La musique possède ses cycles et ses ritournelles.

Elle est faite d’obsessions. Celles qui imprègnent les disques d’André Manoukian se cartographient entre les continents du Caucase et de l’Orient. Avec La Sultane, le pianiste poursuit l’exploration, lancée depuis cinq albums, de ses racines arméniennes.

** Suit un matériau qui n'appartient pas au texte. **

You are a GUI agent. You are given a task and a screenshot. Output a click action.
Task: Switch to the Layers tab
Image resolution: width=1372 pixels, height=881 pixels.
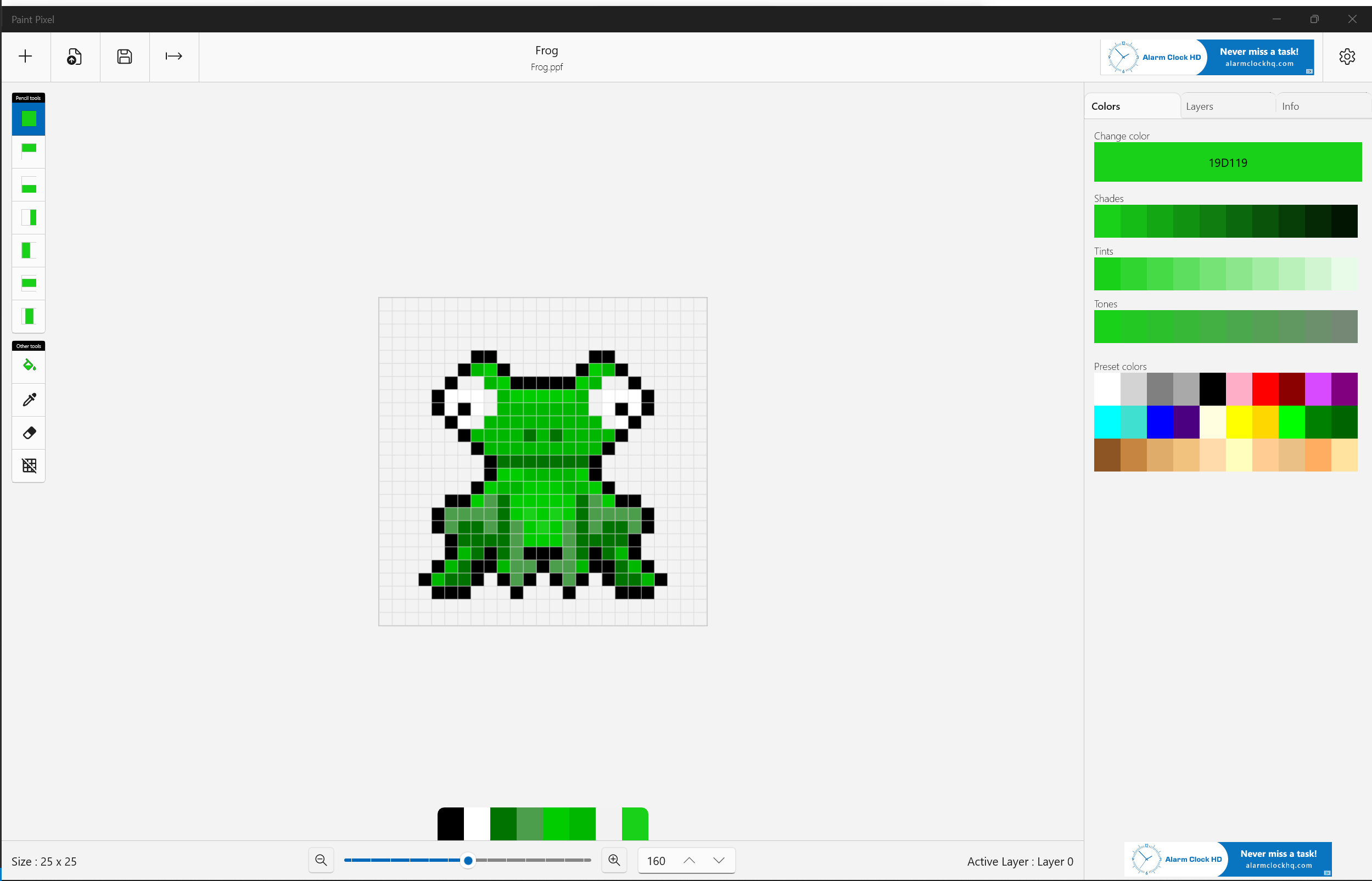click(1199, 106)
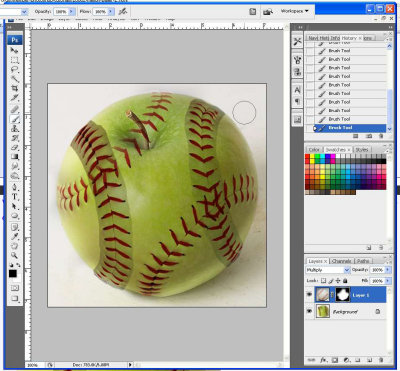The image size is (400, 371).
Task: Select the Move tool
Action: (14, 50)
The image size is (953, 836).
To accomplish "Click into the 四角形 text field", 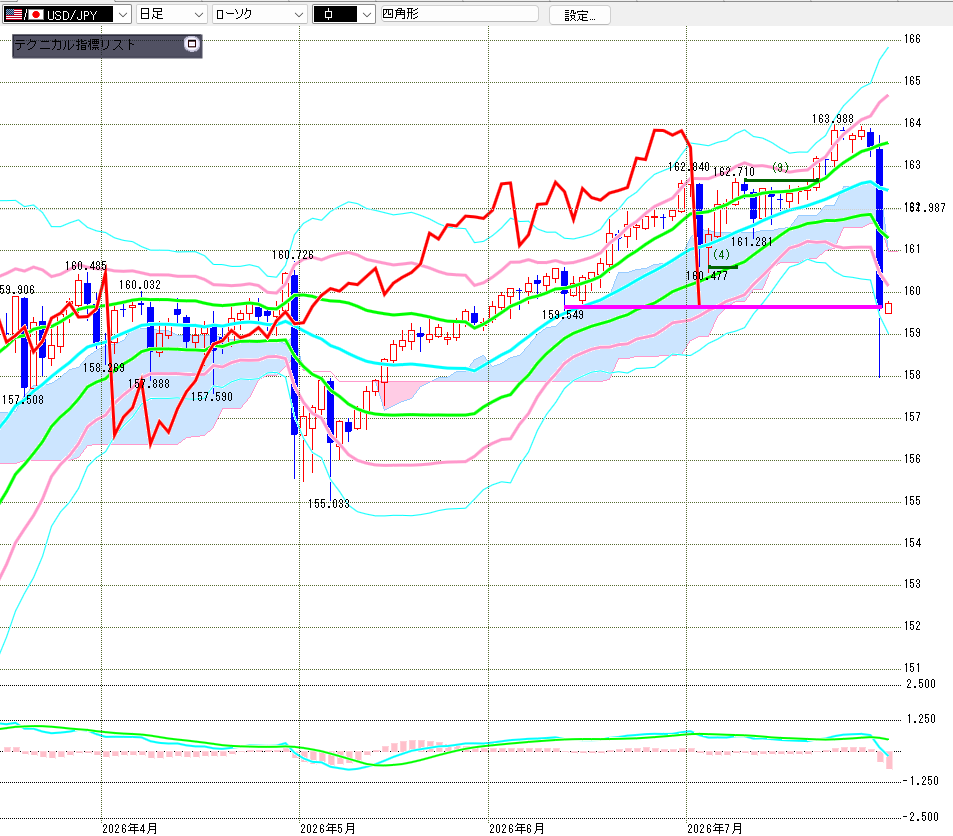I will click(459, 13).
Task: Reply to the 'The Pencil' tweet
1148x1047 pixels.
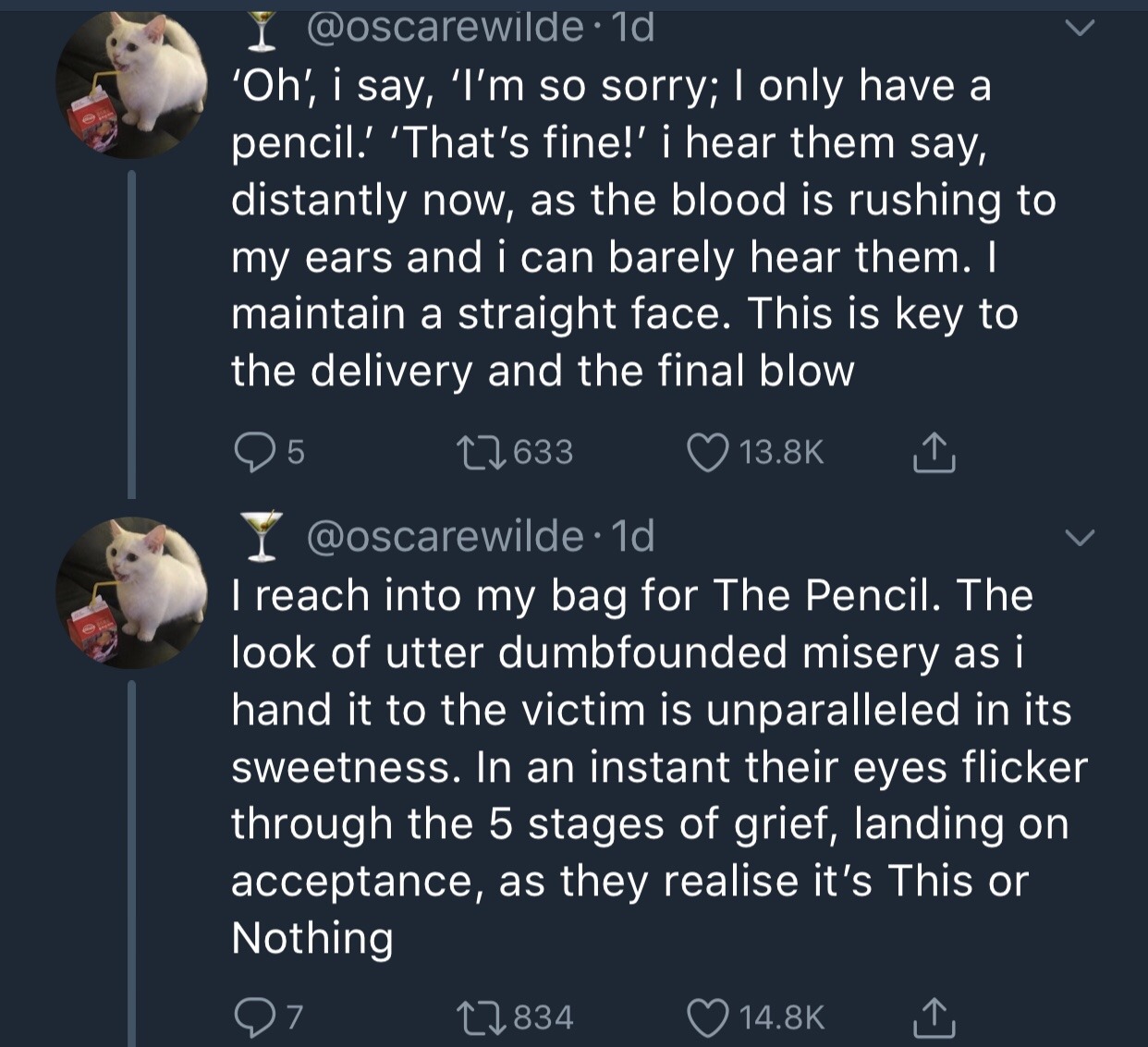Action: (x=250, y=1017)
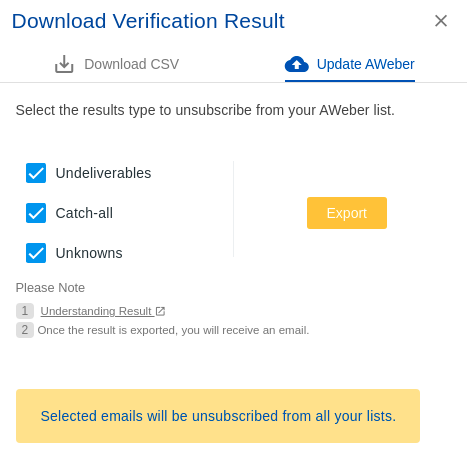
Task: Click the external link icon after Understanding Result
Action: [160, 311]
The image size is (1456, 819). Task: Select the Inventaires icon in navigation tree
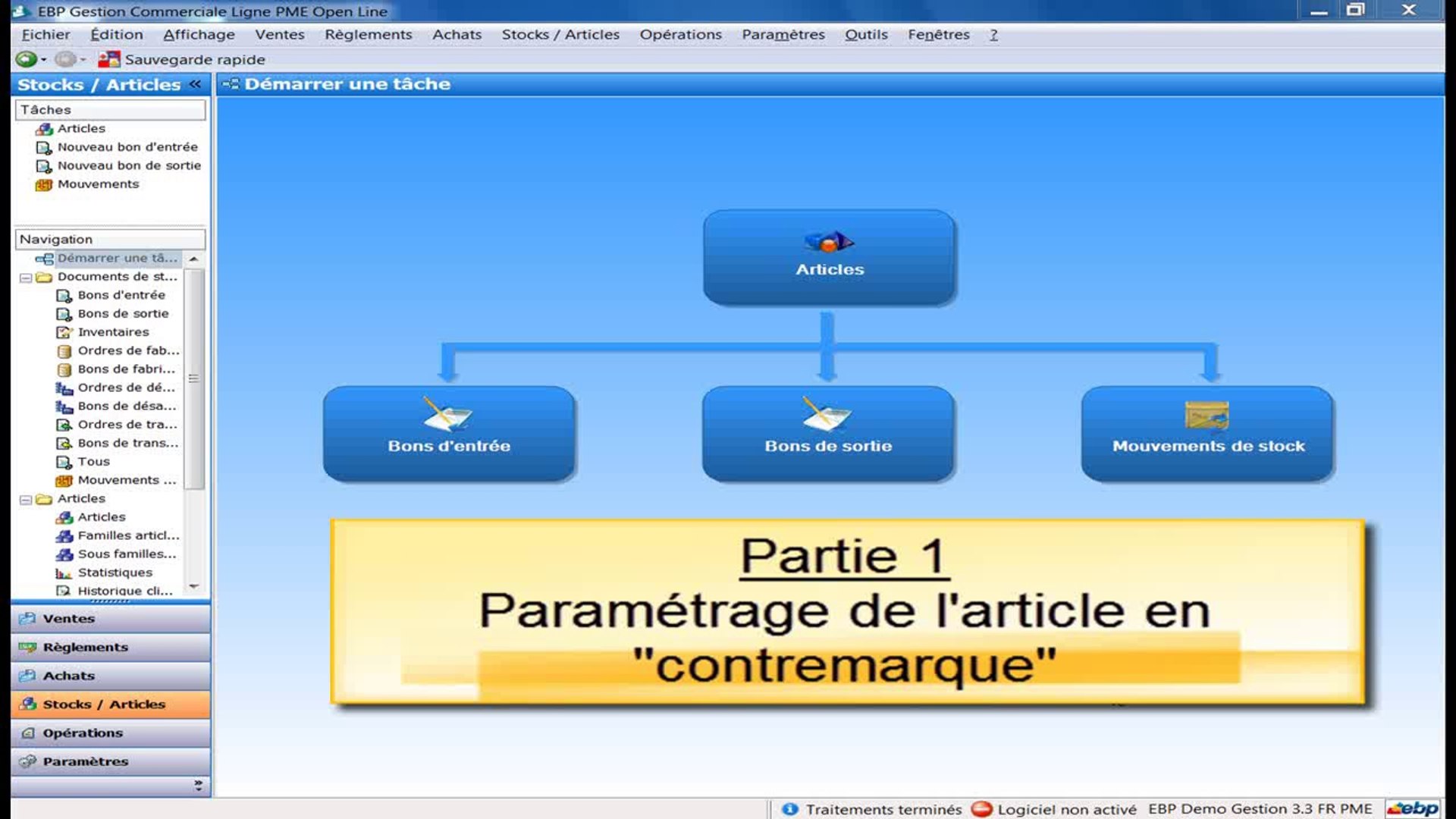pos(64,331)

Après Anouch (2022), dédié à sa grand-mère rescapée du génocide arménien, André Manoukian poursuit ses hommages à sa famille. « “Ma sultane”, c’est ainsi que ma mère appelait ma petite sœur avant de la dévorer de baisers » confie le musicien. « Les garçons s’entendaient murmurer : “mon Pacha”. Des mots turcs pour exprimer l’amour débordant des mères arméniennes pour leurs enfants. » Les frontières qui divisent et font des peuples des ennemis : le pianiste les saute. C’est sans doute pour cela qu’il se réfugie dans le jazz qu’il qualifie comme « la musique des exilés ».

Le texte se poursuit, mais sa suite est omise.